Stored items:
=== Section Start ===

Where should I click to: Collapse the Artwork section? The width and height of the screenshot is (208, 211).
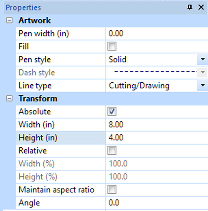(9, 21)
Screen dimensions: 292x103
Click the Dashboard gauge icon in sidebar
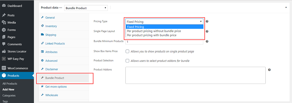coord(4,6)
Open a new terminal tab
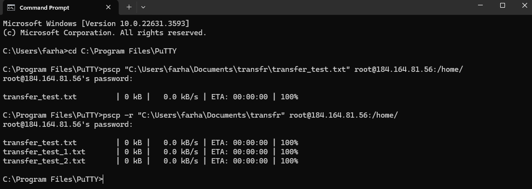The width and height of the screenshot is (532, 189). (x=129, y=7)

=== Section End ===

§ **Description of the task**
All of the data above should be printed again exactly, though none of the pictures belong in the copy.

§ **Task solution**
Where should I click to: Collapse the Artwork section? The width and height of the screenshot is (208, 211).
(9, 21)
Screen dimensions: 292x103
Click the Dashboard gauge icon in sidebar
coord(4,6)
Open a new terminal tab
The width and height of the screenshot is (532, 189). (x=129, y=7)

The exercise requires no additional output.